_What the task requires_. Copy out, word for word, the passage below about doing versus being and focusing on your purpose.

_Document extract_.

It is still a valid and appropriate statement nearly four hundred years later. In today’s busy world, many people are doing a lot, but they’re not being a lot.

We ‘do’ a lot of stuff. We get out of bed every day, drive the same way to work, do the same job, come home and hope that things will be different tomorrow.

But after so much doing, we can get to a point where we feel stuck in a rut and have no real direction, no real purpose. When we’re always doing and rarely being, life can lose its vitality and meaning.

If this sounds familiar to you and your life situation, there is a way to break this cycle of ‘always doing, always tired, never being who you really want to be’.

The essential thing that will accelerate you to where and who you want to be is to focus on your purpose, your why.

Everybody does something for a reason or a purpose. You go to bed for a purpose. You eat breakfast for a purpose. You go to work for a purpose. You come home for a purpose.

For most people, the primary purpose of doing what they do is to earn money. Money puts food on the table, pays for the kid’s education and yearly holidays, and keeps a roof over the family’s heads.

_Records_.

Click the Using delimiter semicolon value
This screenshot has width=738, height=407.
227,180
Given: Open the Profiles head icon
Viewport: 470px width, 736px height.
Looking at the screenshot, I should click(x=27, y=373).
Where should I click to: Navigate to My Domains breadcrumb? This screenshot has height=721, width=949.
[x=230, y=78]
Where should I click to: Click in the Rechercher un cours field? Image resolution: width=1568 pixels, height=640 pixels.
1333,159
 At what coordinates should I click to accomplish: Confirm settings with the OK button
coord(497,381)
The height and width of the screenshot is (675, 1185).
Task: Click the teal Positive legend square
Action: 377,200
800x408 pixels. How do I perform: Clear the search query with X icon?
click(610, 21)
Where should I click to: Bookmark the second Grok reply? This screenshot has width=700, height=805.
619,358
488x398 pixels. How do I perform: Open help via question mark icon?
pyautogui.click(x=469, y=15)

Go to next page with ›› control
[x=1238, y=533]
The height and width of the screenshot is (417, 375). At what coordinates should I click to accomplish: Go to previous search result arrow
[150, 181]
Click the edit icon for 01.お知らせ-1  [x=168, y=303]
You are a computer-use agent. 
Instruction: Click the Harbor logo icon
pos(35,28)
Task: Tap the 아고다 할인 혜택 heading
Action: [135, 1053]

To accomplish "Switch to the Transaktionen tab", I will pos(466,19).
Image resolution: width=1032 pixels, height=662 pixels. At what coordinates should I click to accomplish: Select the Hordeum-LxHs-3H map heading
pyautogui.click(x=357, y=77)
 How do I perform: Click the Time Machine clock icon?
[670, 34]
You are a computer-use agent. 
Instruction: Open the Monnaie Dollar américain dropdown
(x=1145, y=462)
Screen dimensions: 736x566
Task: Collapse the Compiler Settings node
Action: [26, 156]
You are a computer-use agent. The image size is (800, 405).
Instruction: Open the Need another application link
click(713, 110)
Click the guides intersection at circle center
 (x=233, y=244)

_Task response_.
It is still a valid and appropriate statement nearly four hundred years later. In today’s busy world, many people are doing a lot, but they’re not being a lot.

We ‘do’ a lot of stuff. We get out of bed every day, drive the same way to work, do the same job, come home and hope that things will be different tomorrow.

But after so much doing, we can get to a point where we feel stuck in a rut and have no real direction, no real purpose. When we’re always doing and rarely being, life can lose its vitality and meaning.

If this sounds familiar to you and your life situation, there is a way to break this cycle of ‘always doing, always tired, never being who you really want to be’.

The essential thing that will accelerate you to where and who you want to be is to focus on your purpose, your why.

Everybody does something for a reason or a purpose. You go to bed for a purpose. You eat breakfast for a purpose. You go to work for a purpose. You come home for a purpose.

For most people, the primary purpose of doing what they do is to earn money. Money puts food on the table, pays for the kid’s education and yearly holidays, and keeps a roof over the family’s heads.